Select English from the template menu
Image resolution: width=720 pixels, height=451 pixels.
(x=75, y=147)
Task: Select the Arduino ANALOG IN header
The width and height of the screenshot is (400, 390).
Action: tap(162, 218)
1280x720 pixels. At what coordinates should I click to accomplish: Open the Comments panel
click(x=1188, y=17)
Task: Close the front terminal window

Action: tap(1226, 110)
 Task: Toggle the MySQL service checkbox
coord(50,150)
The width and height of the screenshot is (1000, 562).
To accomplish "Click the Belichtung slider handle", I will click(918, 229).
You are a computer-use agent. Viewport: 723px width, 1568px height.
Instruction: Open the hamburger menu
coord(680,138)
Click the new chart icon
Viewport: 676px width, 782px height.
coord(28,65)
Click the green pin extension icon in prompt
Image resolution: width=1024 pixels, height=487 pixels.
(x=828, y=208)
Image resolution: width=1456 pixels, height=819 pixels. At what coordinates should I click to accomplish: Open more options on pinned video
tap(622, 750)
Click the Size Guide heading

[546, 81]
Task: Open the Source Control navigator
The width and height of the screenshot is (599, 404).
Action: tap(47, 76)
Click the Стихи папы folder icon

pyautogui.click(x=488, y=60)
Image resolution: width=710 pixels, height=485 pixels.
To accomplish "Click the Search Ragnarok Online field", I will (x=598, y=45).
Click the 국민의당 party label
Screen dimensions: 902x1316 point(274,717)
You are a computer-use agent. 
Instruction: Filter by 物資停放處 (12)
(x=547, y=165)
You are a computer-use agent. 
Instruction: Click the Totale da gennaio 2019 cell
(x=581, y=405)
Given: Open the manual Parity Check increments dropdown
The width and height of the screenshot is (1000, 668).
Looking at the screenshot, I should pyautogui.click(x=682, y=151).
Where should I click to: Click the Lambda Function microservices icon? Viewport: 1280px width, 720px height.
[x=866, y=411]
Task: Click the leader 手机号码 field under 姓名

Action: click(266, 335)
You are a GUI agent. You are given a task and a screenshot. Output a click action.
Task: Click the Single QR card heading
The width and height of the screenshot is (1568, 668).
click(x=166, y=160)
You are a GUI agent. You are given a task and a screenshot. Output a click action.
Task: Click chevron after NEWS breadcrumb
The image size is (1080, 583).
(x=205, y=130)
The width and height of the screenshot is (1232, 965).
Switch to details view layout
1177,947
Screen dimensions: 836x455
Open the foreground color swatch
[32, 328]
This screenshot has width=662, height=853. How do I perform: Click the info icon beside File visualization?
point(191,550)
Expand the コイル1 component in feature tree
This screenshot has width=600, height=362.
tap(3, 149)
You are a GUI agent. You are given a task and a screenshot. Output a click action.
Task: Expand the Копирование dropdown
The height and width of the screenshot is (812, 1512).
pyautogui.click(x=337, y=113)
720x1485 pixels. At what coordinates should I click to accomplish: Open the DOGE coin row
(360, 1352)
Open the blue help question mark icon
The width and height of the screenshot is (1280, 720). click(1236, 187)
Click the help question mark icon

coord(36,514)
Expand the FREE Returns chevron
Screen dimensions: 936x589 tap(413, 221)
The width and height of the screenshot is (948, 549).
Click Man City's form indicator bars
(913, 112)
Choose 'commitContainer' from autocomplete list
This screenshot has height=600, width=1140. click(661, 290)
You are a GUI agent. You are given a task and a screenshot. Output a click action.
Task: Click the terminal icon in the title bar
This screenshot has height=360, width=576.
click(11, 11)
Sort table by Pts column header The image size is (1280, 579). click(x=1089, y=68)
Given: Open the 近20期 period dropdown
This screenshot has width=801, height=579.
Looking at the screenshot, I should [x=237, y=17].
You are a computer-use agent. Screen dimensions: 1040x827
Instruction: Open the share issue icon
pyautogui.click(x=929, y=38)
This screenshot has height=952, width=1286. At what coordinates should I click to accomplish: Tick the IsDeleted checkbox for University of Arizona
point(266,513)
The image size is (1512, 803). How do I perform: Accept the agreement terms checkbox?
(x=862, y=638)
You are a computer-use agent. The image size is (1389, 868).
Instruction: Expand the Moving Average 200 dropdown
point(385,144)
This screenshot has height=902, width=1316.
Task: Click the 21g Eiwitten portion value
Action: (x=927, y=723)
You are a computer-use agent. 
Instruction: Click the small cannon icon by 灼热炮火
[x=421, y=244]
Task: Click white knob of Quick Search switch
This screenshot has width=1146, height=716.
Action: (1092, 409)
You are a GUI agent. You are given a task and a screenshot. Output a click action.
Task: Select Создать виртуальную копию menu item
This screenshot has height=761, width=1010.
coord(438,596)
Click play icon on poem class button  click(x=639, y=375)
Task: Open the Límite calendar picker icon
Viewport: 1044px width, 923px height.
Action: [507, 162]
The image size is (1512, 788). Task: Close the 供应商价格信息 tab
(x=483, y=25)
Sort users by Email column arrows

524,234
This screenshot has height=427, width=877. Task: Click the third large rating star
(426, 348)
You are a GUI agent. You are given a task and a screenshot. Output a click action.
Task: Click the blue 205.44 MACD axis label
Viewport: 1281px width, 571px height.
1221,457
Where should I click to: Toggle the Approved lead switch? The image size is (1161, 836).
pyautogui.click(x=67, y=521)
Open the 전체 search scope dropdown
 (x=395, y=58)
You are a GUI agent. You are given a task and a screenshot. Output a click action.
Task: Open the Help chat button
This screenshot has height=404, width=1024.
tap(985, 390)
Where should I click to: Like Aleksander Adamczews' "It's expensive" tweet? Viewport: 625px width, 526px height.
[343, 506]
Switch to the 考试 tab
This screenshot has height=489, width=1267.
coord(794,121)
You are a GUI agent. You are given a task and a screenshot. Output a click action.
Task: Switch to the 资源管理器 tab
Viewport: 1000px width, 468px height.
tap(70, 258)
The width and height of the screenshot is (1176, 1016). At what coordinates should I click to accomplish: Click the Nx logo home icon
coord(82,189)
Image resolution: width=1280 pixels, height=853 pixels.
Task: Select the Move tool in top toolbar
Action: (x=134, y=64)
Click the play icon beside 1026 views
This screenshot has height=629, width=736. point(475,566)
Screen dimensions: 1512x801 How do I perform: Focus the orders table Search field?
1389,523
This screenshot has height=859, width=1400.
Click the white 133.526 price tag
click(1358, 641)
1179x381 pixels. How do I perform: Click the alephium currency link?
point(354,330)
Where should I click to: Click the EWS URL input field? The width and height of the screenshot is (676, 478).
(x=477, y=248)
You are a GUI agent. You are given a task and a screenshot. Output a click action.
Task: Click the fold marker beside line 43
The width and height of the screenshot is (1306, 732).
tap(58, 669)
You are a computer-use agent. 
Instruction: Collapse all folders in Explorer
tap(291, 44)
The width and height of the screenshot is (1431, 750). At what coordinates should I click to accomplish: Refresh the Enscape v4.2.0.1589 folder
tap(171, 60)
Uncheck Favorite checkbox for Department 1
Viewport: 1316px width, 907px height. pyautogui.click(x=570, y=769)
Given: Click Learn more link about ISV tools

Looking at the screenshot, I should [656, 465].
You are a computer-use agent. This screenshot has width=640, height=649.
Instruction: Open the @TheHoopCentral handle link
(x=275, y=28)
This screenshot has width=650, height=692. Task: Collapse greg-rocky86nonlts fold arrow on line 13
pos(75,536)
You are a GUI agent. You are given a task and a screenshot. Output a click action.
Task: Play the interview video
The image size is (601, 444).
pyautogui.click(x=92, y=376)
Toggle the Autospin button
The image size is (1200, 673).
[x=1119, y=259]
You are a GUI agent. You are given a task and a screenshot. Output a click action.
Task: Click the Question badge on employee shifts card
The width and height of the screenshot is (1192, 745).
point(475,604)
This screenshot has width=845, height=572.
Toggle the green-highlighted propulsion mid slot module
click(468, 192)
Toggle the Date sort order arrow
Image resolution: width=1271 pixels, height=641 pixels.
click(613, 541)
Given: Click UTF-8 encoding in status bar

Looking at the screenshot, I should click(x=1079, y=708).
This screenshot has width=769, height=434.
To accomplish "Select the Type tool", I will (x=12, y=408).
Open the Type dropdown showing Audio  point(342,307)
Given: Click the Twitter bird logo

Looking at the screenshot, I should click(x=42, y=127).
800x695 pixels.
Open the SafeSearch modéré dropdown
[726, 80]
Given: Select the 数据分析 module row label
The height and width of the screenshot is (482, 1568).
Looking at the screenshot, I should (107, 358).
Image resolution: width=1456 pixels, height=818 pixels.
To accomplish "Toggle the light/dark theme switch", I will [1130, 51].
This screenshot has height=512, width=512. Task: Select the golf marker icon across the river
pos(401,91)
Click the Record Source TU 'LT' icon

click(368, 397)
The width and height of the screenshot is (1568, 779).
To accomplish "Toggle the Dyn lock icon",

■ ■ ■ ■

### TASK DESCRIPTION:
Show every line in the records above that contains the word "will".

### SOLUTION:
To accomplish "Click the Belichtung slider handle", I will click(918, 229).
To accomplish "Click the Search Ragnarok Online field", I will (x=598, y=45).
To accomplish "Select the Type tool", I will (x=12, y=408).
To accomplish "Toggle the light/dark theme switch", I will [1130, 51].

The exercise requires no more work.